The agonizing, brain-splitting pain that had been torturing him for months-the pain that usually took hours of heavy sedation to even dull-was completely gone. His head felt incredibly clear.
Shock flashed across his face. His grip on her throat involuntarily loosened.
Elizbeth seized the moment. She ripped his fingers away from her neck and slid down the wall, collapsing onto the floor.
She clutched her throat, coughing violently. She sucked in huge, greedy gulps of air, her chest heaving.
Carlton stood over her, his expression a chaotic mix of suspicion and disbelief. "Explain," he commanded coldly.
Elizbeth swallowed hard, soothing her raw throat. She tilted her head up and met his gaze without flinching.
"Let me take your pulse," she demanded.
Carlton's brow furrowed. His entire body rejected the idea of this mystical nonsense. He didn't move an inch.
But the unprecedented clarity in his head made him hesitate. Slowly, his face hardening into a scowl, he extended his thick wrist toward her.
Elizbeth pushed herself up onto her knees.
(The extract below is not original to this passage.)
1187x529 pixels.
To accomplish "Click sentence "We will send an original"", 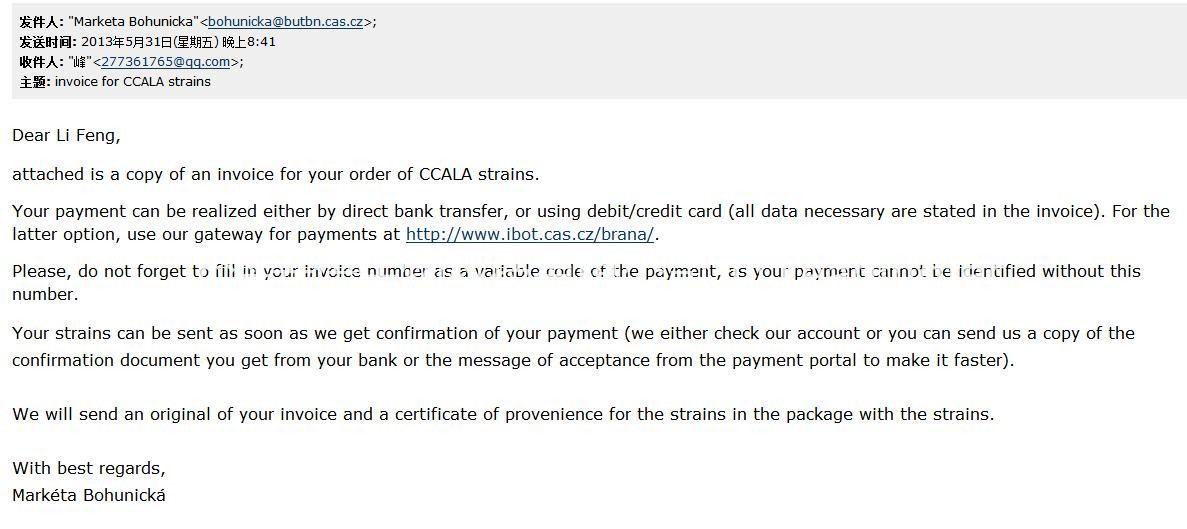I will 503,414.
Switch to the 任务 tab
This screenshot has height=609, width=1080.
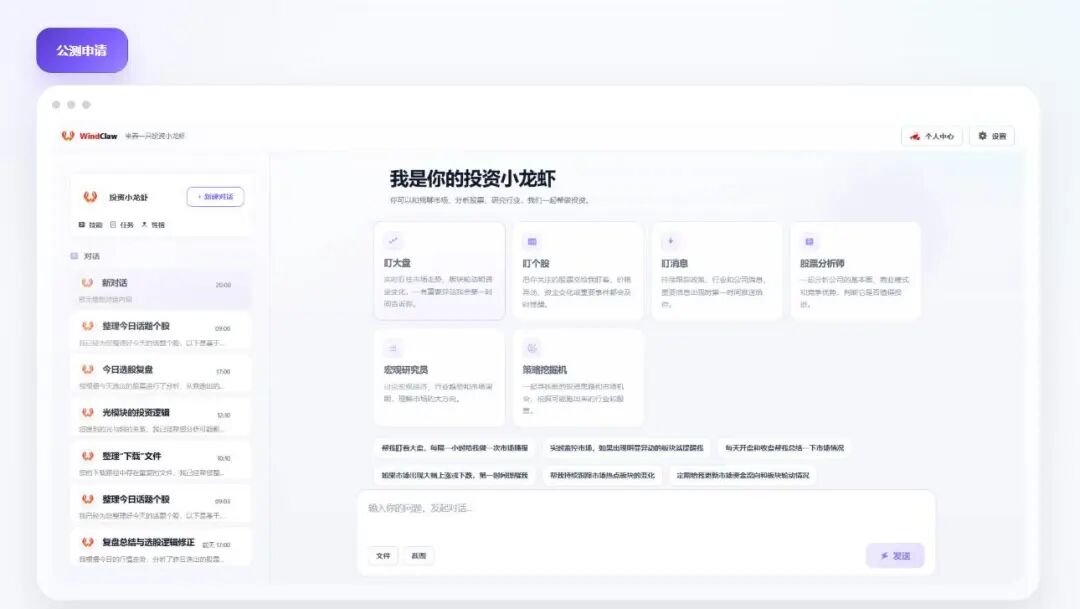[x=122, y=225]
She reached out and pressed her three middle fingers against his strong, steady pulse point.
She closed her eyes, tuning out the room. She focused entirely on the rhythm of his blood.
Within seconds, her eyebrows pulled together in a tight frown. His pulse was chaotic, violent, and highly aggressive.
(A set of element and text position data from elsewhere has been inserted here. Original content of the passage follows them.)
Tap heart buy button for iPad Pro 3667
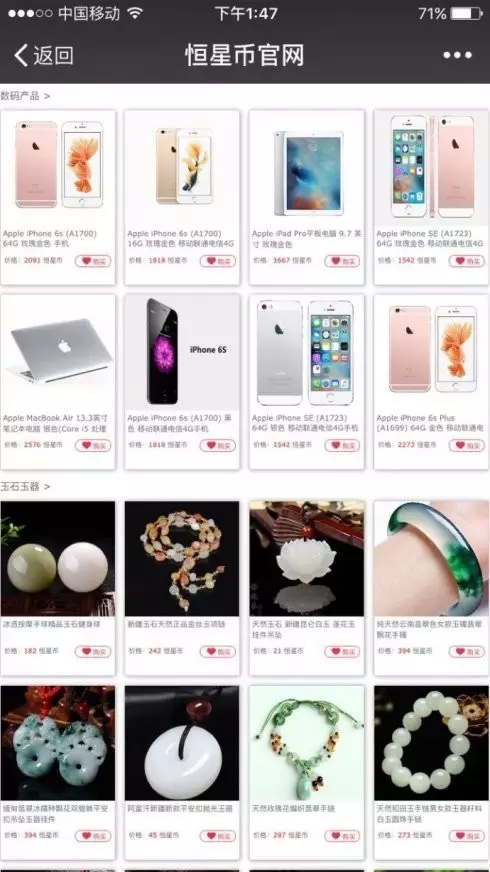(342, 261)
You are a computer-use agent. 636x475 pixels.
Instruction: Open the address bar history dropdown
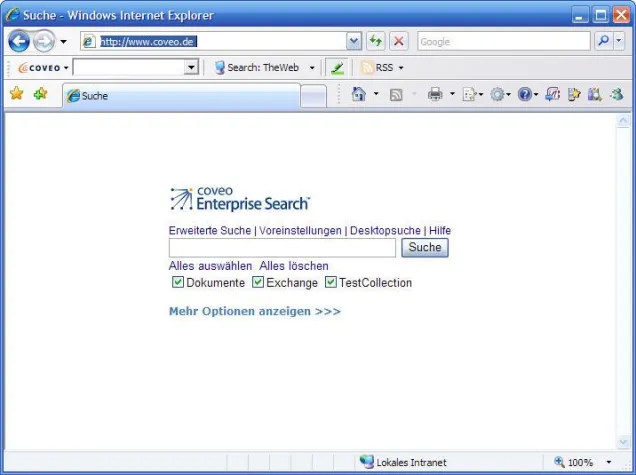pos(354,41)
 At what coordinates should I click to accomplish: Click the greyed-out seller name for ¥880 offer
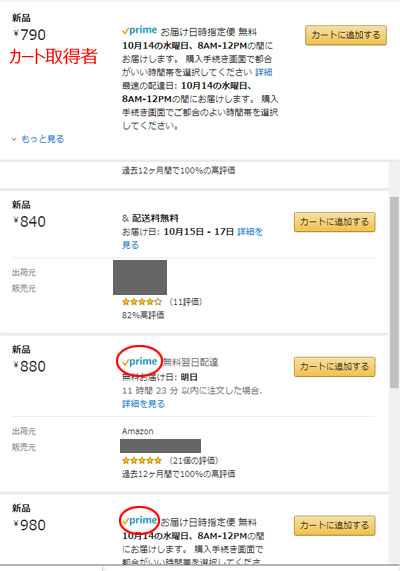(160, 446)
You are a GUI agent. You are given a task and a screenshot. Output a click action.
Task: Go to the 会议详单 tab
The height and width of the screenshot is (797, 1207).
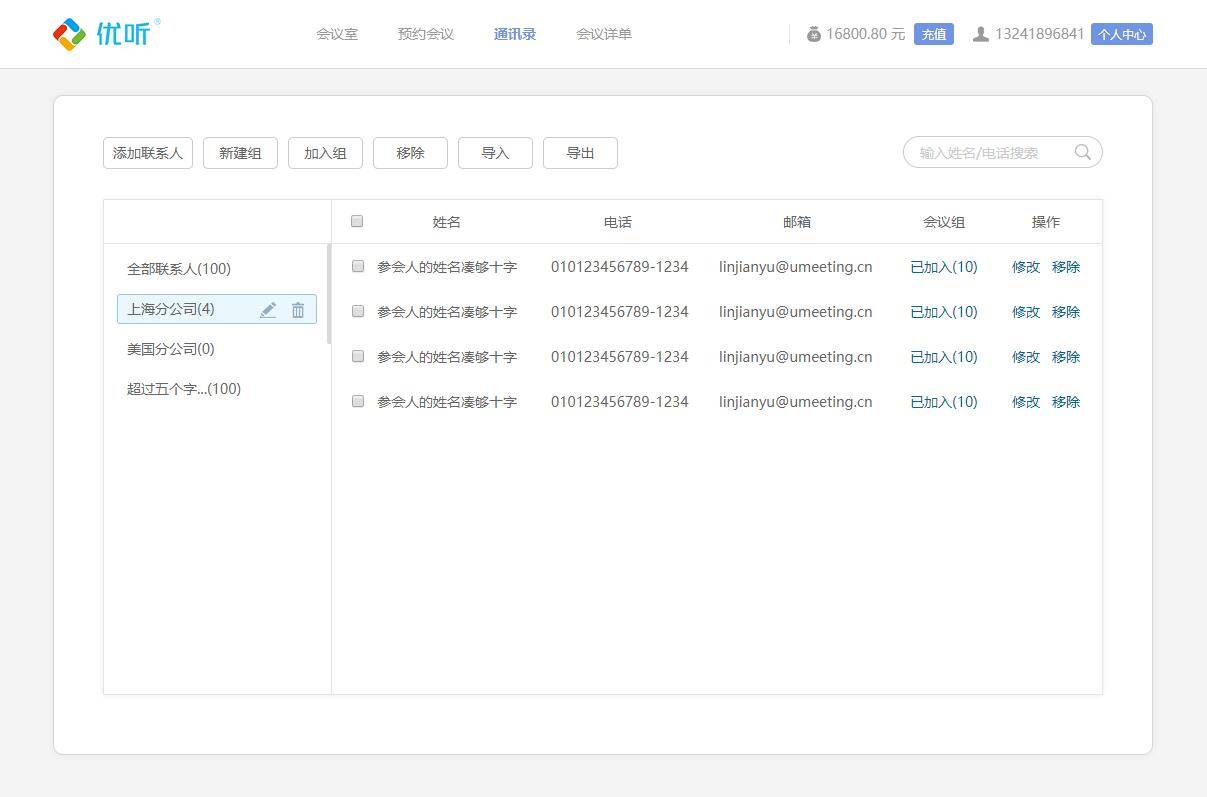pyautogui.click(x=604, y=34)
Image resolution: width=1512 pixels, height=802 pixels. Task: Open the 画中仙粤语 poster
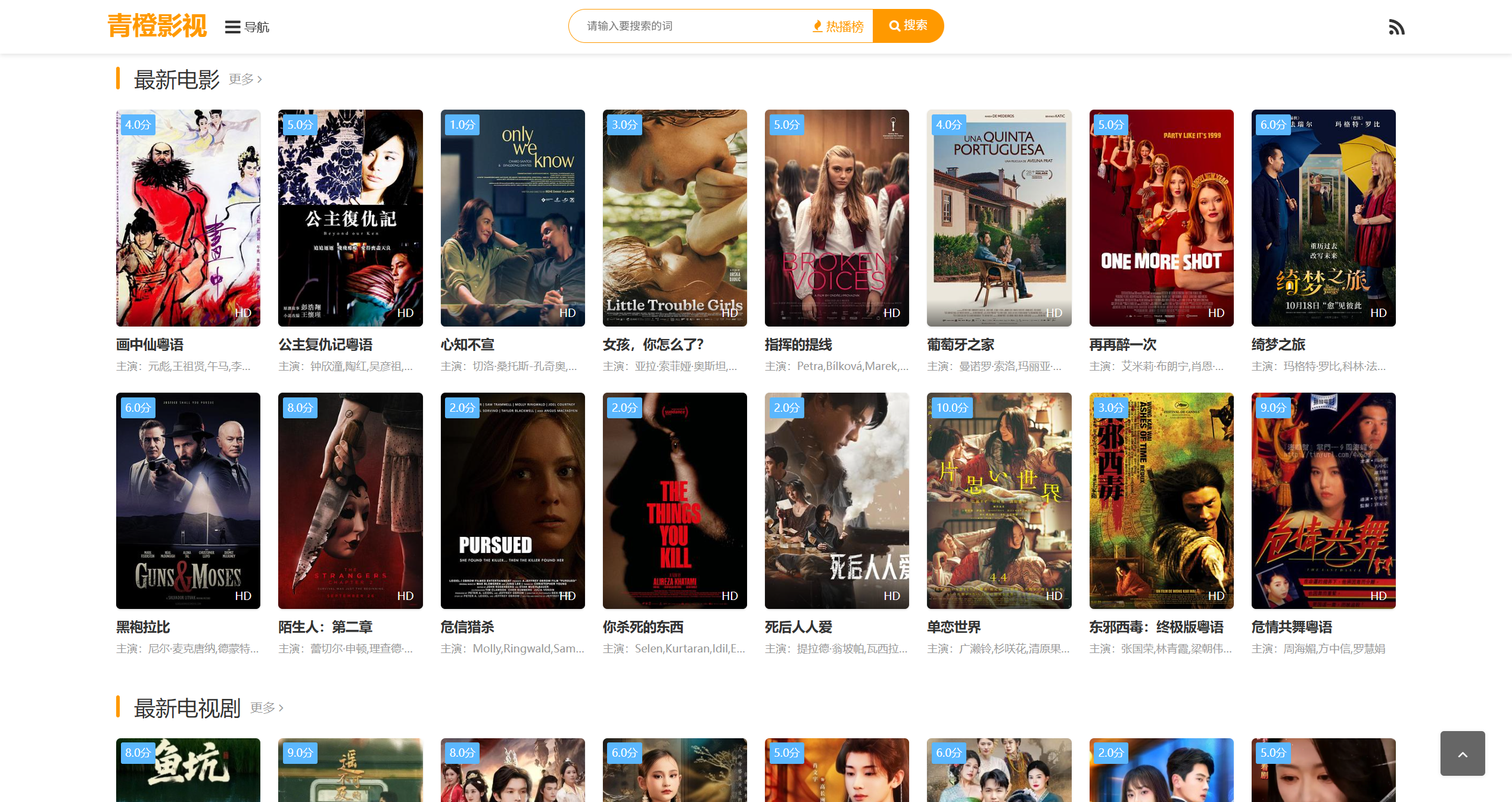click(x=188, y=218)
This wasn't a natural neurological disease. It felt like a severe rejection response caused by a foreign, synthetic substance.
Elizbeth opened her eyes and pulled her hand back. Her expression was grave.
"Your pulse isn't from an illness," she said, her voice steady and laced with absolute clinical certainty. "It's the chaotic signature of a complex synthetic biotoxin attacking your nervous system. Standard medicine can't even detect it, let alone treat it."
The moment the word "biotoxin" left her mouth, the tiny flicker of confusion in Carlton's eyes twisted into immediate, dark suspicion.
He felt like an absolute idiot for letting a gold-digging woman trick him for even a second. A hot wave of fury washed over him.
Carlton snatched his wrist back. A cruel, mocking smirk twisted his lips. He was convinced she was just a con artist playing for time.
He pointed a rigid finger at the open door. "Get out!" he roared, his voice shaking the walls. "Don't ever bring your pathetic parlor tricks near me again!"
Elizbeth stood up, taking a step toward him. "Carlton, you have to listen to me, the acupuncture principle-"
Carlton grabbed the heavy crystal ashtray off the side table and hurled it at the doorframe next to her head.
The crystal shattered into a hundred pieces. A sharp shard of glass flew back and sliced across Elizbeth's cheek.
A thin line of bright red blood welled up on her pale skin.
Elizbeth stared at him, the sheer violence of his rejection stabbing her in the chest. The light in her eyes dimmed.
She didn't say another word. She crouched down, her hands trembling slightly as she picked up her scattered silver needles from the carpet. She slid them back into the leather roll.
She stood up, gave him one last, hollow look, and walked out of the hostile room.
Carlton watched her thin back disappear down the dark hallway. He slammed his fist into the wall, a sudden, inexplicable irritation clawing at his chest.